Este volumen recoge tres importantes tratados de San Cipriano: \" A Donato \", \" La oración dominical \", y el titulado precisamente \" La unidad de la Iglesia \", que presta su título al libro.
Tras la huella de Tertuliano en la literatura cristiana latina, ésta encuentra en Cipriano un continuador y, un nuevo punto de desarrollo que culminará en San Agustín.

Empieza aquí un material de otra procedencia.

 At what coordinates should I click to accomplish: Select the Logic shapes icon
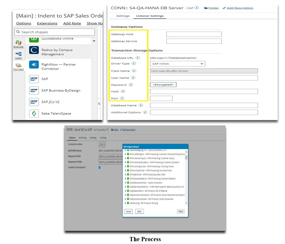pyautogui.click(x=18, y=55)
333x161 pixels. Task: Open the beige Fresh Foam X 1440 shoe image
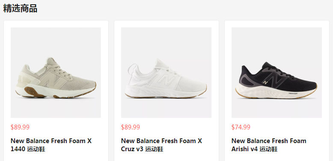(56, 73)
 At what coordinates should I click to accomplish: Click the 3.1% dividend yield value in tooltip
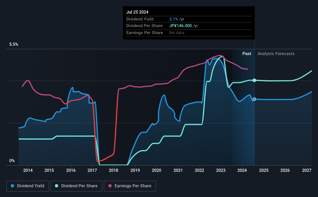[x=174, y=19]
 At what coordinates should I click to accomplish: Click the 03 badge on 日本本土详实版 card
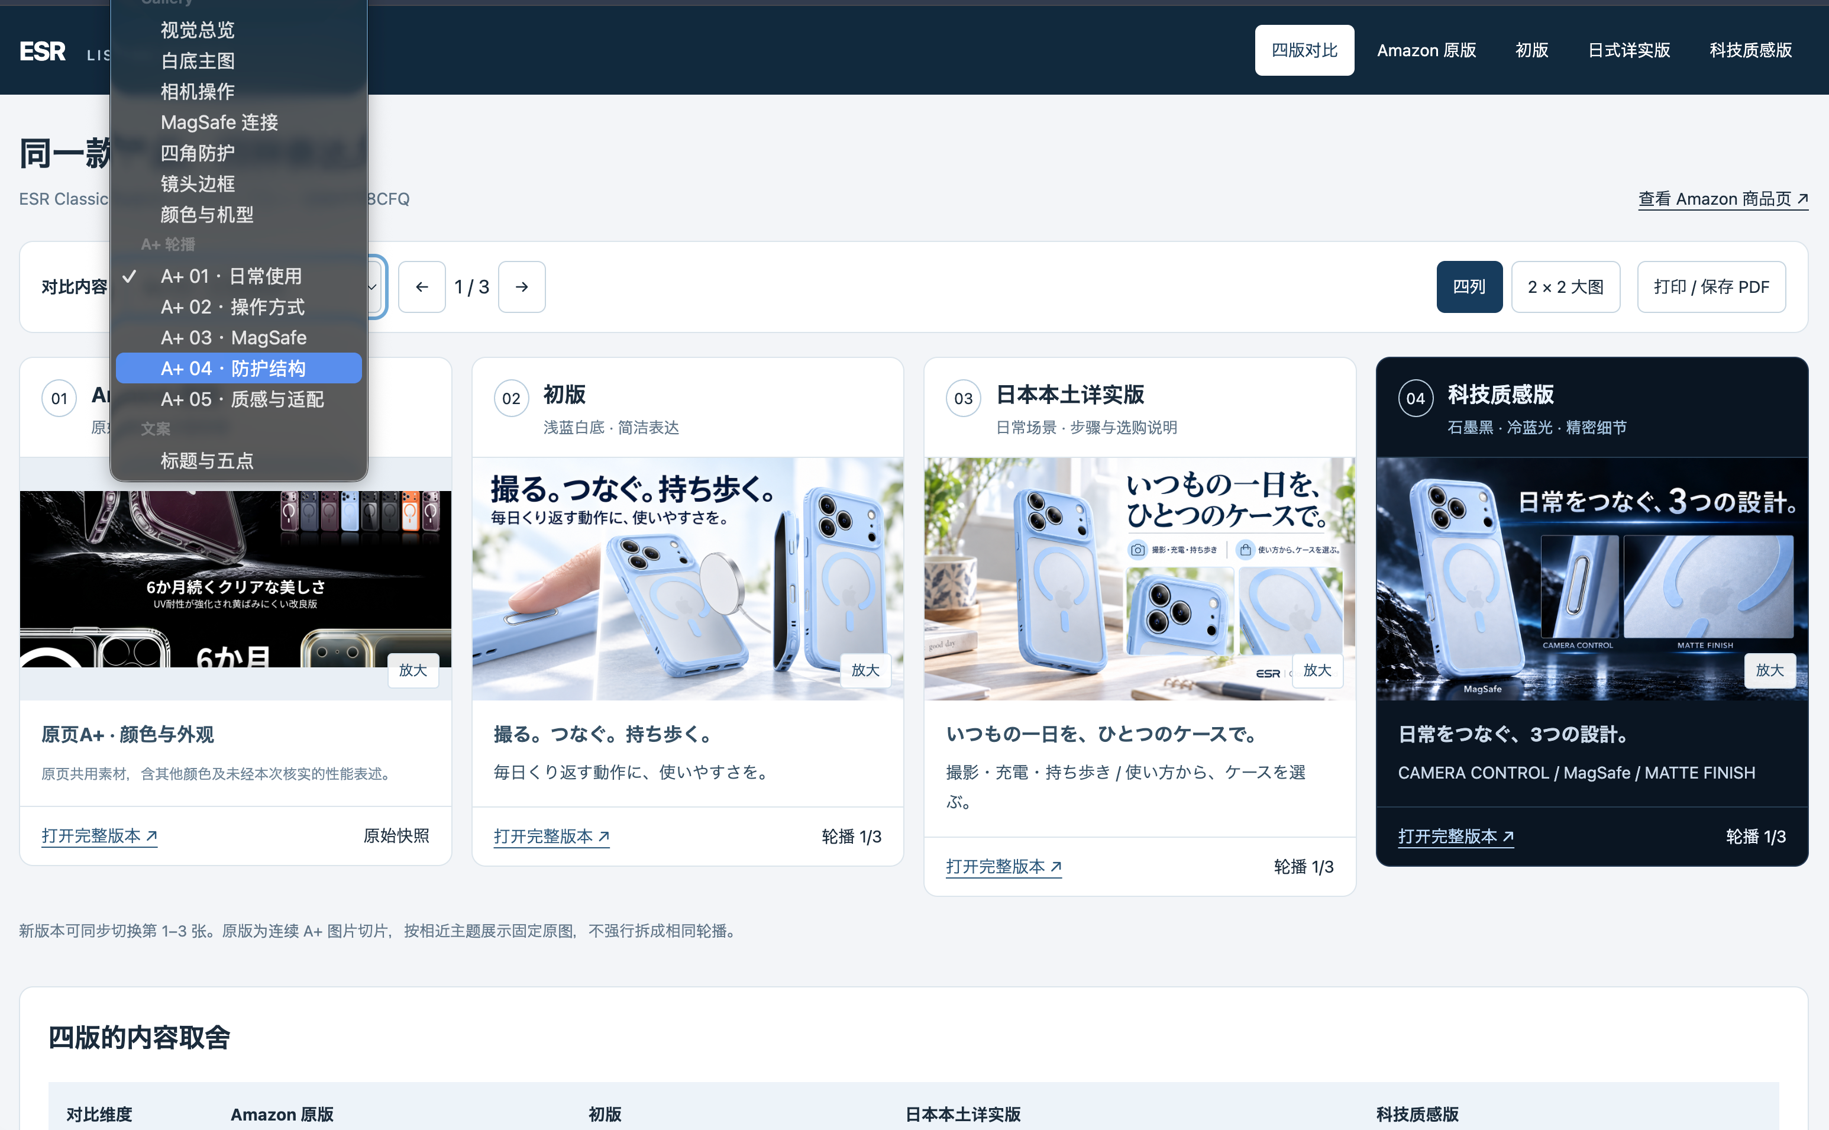963,398
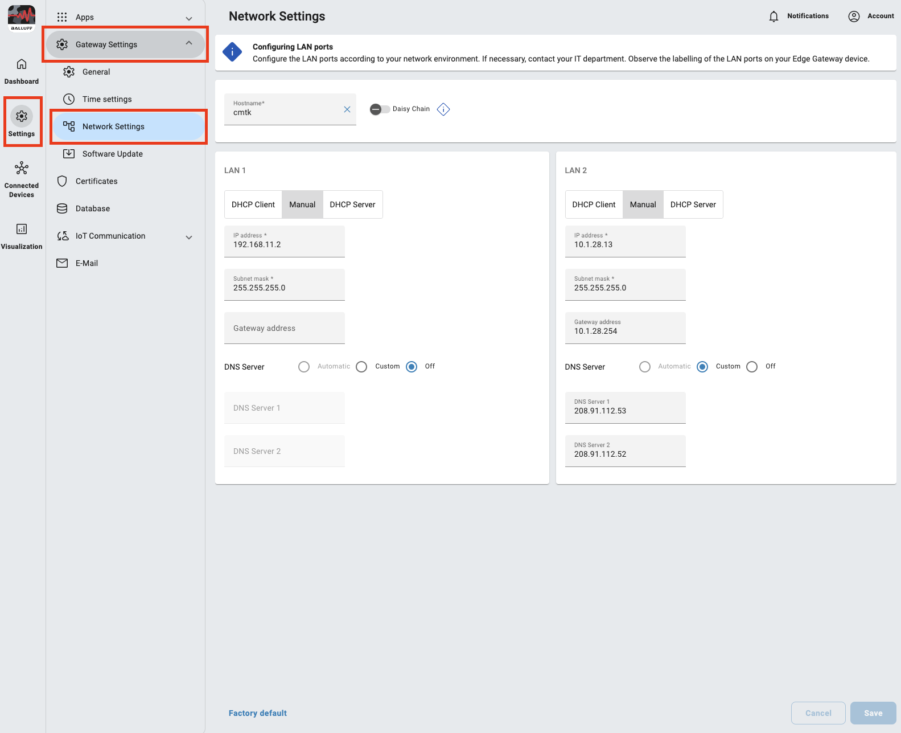Click the LAN 1 Gateway address field
The image size is (901, 733).
tap(285, 328)
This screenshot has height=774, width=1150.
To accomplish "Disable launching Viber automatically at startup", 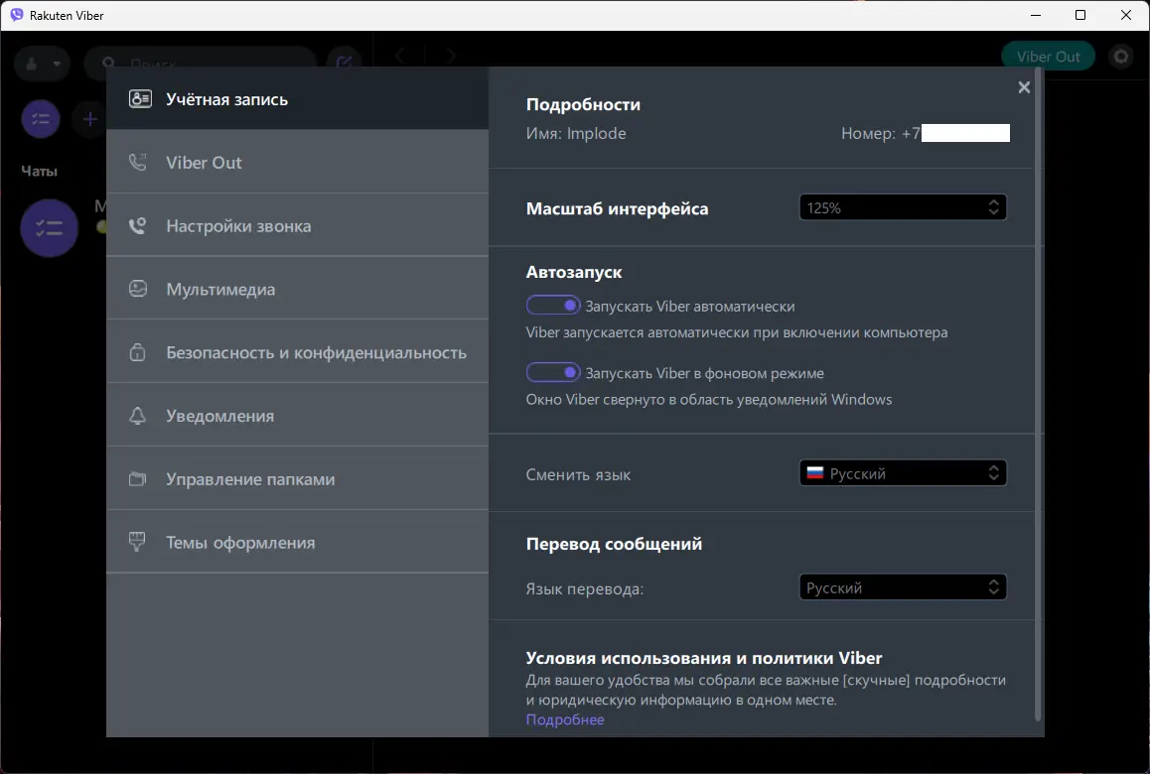I will click(552, 306).
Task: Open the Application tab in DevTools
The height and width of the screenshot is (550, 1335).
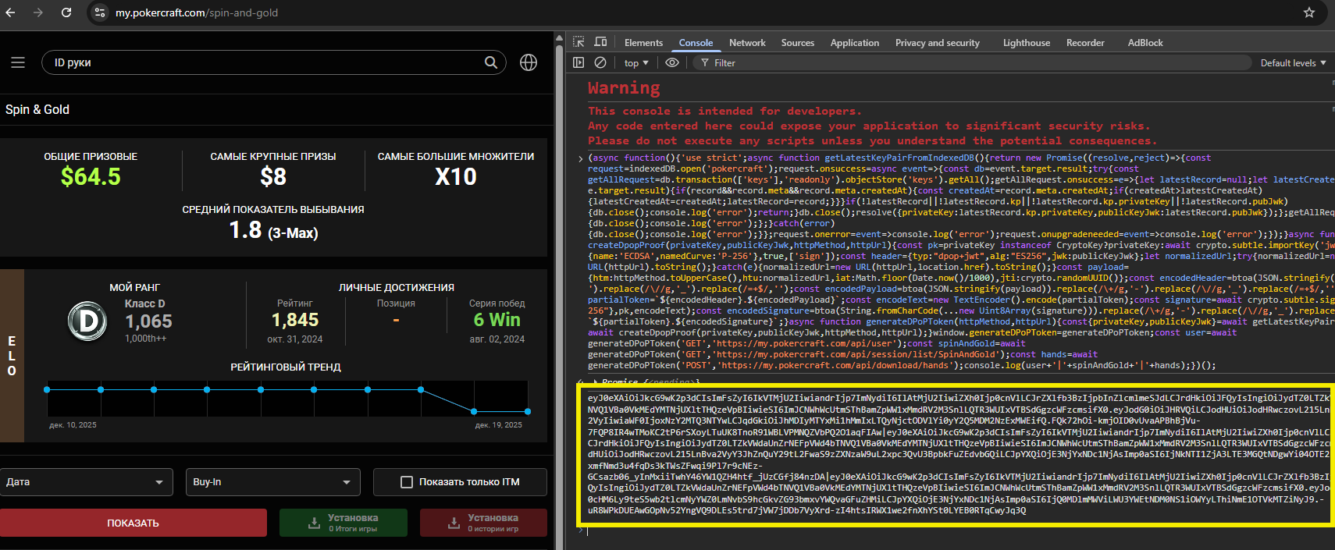Action: click(x=854, y=43)
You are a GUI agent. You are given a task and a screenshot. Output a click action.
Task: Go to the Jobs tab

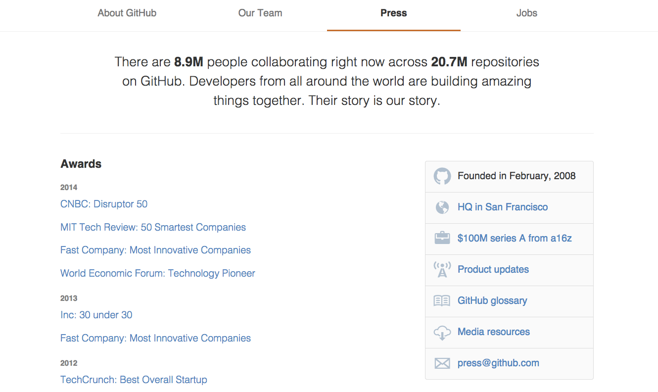[x=527, y=13]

Con Cipriano asistimos a un progresivo y más dominante espíritu latino en la Iglesia occidental, al afirmarse un sentido práctico y un mayor interés por la organización y la estructura de la Iglesia.
Cipriano profundiza en la reflexión sobre la unidad de la Iglesia, y traza las líneas maestras de una auténtica teología de esta rica realidad.
Su ideal es la unidad: una unidad plena y viva, que él contempla como reflejo de la vida Trinitaria: unidad de todo el pueblo cristiano en torno al obispo, unidad de los obispos entre ellos, que anuden colegialmente los hilos de la comunión eclesial. Esta unidad es para él el gran designio de Dios sobre los hombres, de lo que en absoluto puede prescindirse.
No hay cristianismo fuera de la unidad, fuera de la concordia, de la paz, de la unanimidad. En la trama de unos ideales así es fácil encontrar exigencias y aspiraciones del mundo actual, y aquel rayo de cristianismo genuino que puede dar una respuesta a los problemas del mundo contemporáneo.
El Concilio Vaticano II ha incorporado en sus documentos citas y fórmulas acuñadas por Cipriano como, por ejemplo, la de la Iglesia como \"pueblo reunido en la unidad del Padre del Hijo y del Espíritu\". No existe comentario a la Constitución sobre la Iglesia que no confronte el pensamiento de Cipriano con la elaboración actual del Concilio, sobre todo en lo referente a la colegialidad. Además, Cipriano se hace cercano a nuestra sensibilidad por su extraordinario amor al Evangelio; hasta el punto de ser llamado \"doctor evangélico\".
San Cipriano nació en Cartago en el siglo III, en una rica familia pagana. Después de su conversión, a los 35 años de edad, fue ordenado sacerdote y luego obispo. Durante su episcopado tuvo que afrontar muchas dificultades, como las persecuciones de los emperadores Decio y Valeriano, mostrando así sus grandes dotes de gobierno. Con los fieles que habían claudicado ante la prueba - los lapsi, es decir, \"caídos\" -, fue severo pero no inflexible, concediéndoles el perdón después de una penitencia ejemplar. Durante la peste que asoló África, manifestó todo su espíritu de caridad invitando a los cristianos a socorrer también a los paganos.
Cipriano escribió numerosos tratados y cartas, con el deseo de edificar a la comunidad y exhortar a los fieles al buen comportamiento. El tema de la Iglesia era muy querido para él. La unidad es su característica irrenunciable: unidad que se fundamenta en Pedro y que se realiza en la Eucaristía. En su tratado sobre la oración del Padre nuestro, anima a rezar usando las palabras con moderación, porque Dios no escucha las palabras sino el corazón. El corazón es lo más íntimo donde Dios habla al hombre y el hombre habla a Dios; es, pues, el lugar privilegiado de la oración.